## Task item
Repeat every record exactly, omitting the pictures.

## Exercise input
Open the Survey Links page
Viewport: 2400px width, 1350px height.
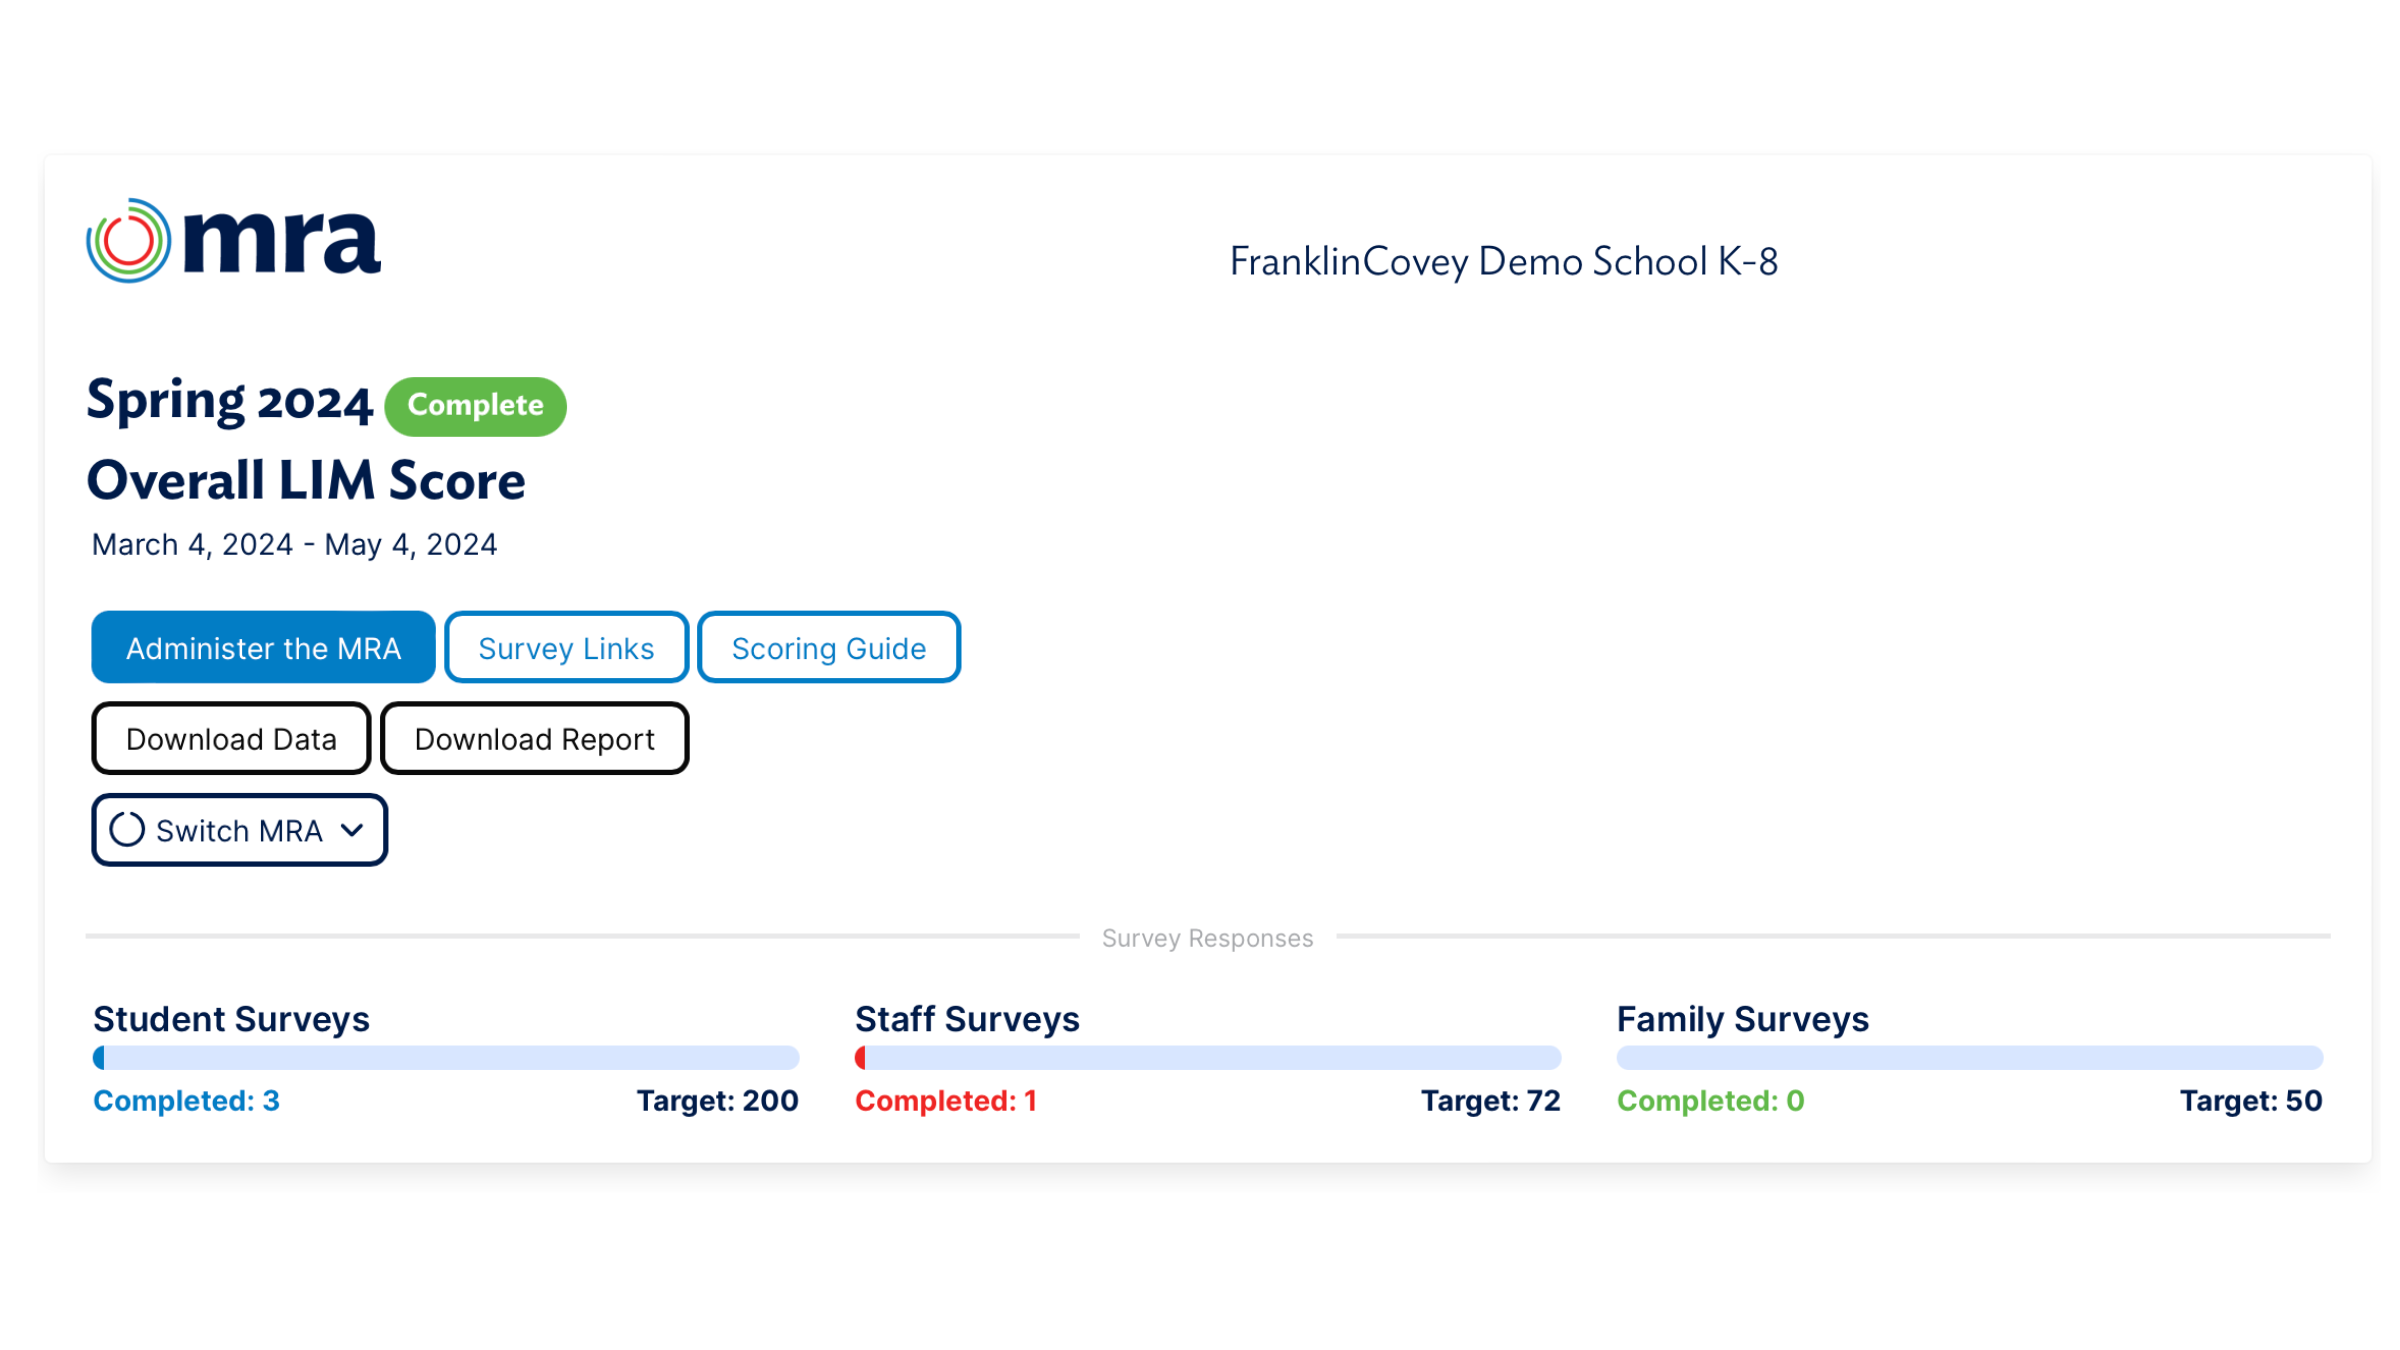coord(565,647)
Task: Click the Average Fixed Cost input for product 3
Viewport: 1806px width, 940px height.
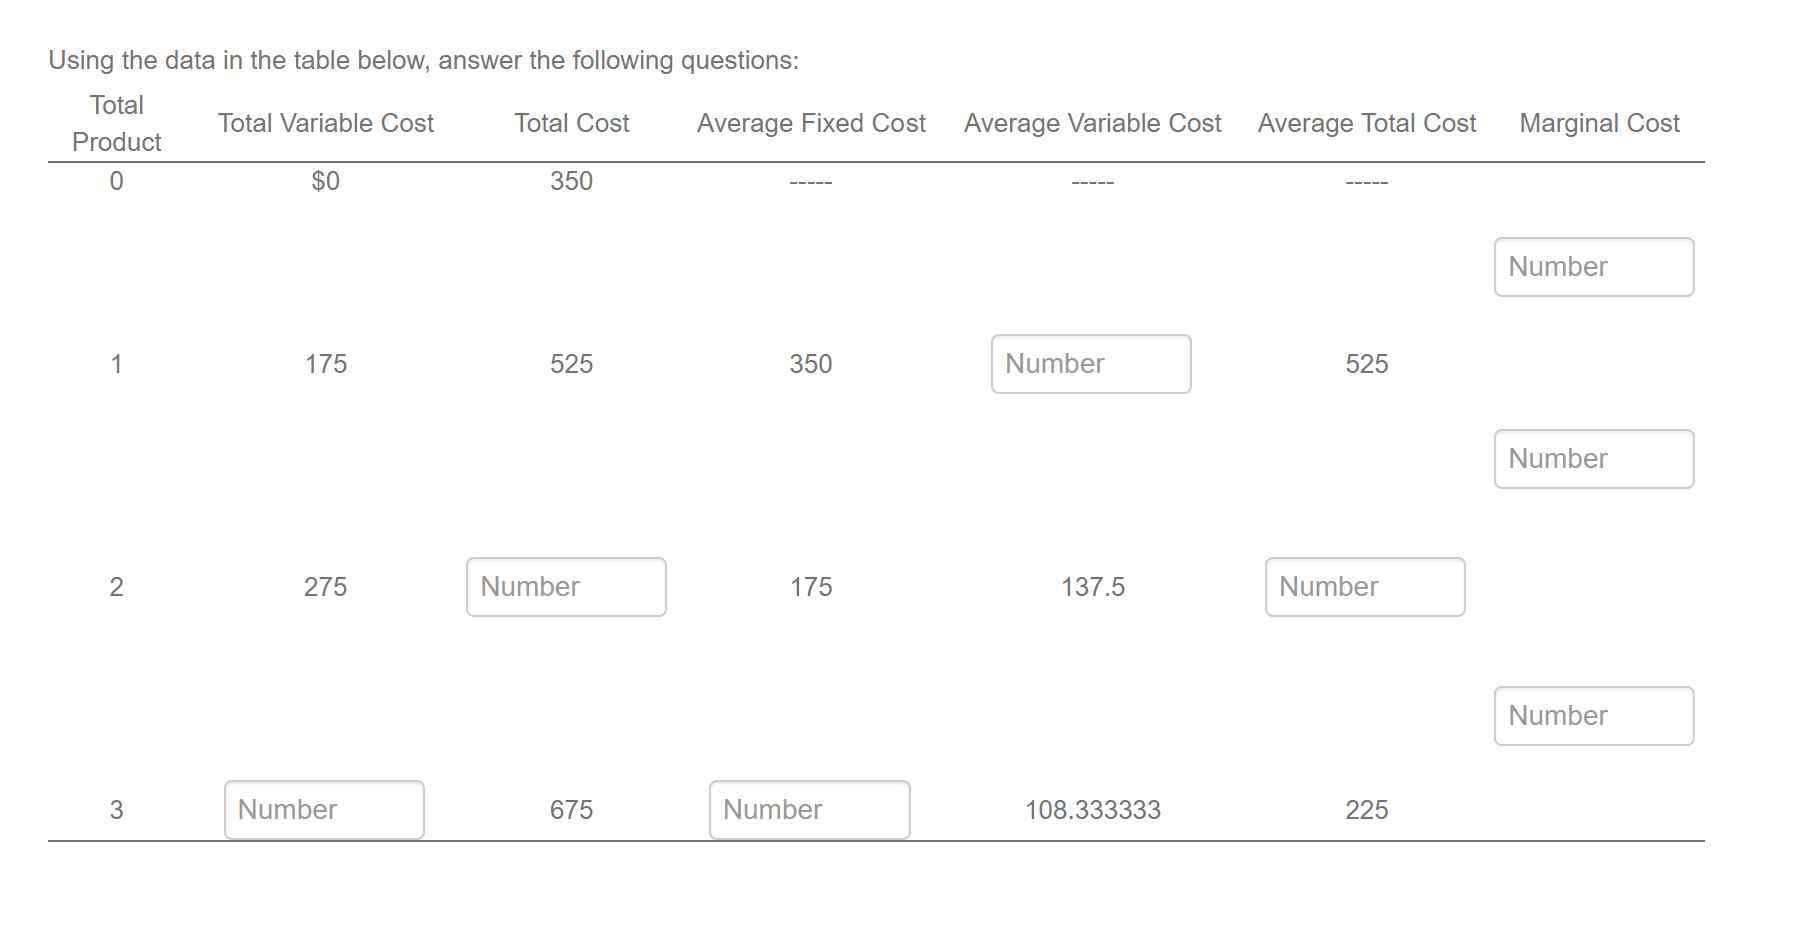Action: coord(809,809)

## Solution
Open the Survey Links page
Viewport: 2400px width, 1350px height.
coord(565,647)
Task: Click the Average Fixed Cost input for product 3
Viewport: 1806px width, 940px height.
Action: coord(809,809)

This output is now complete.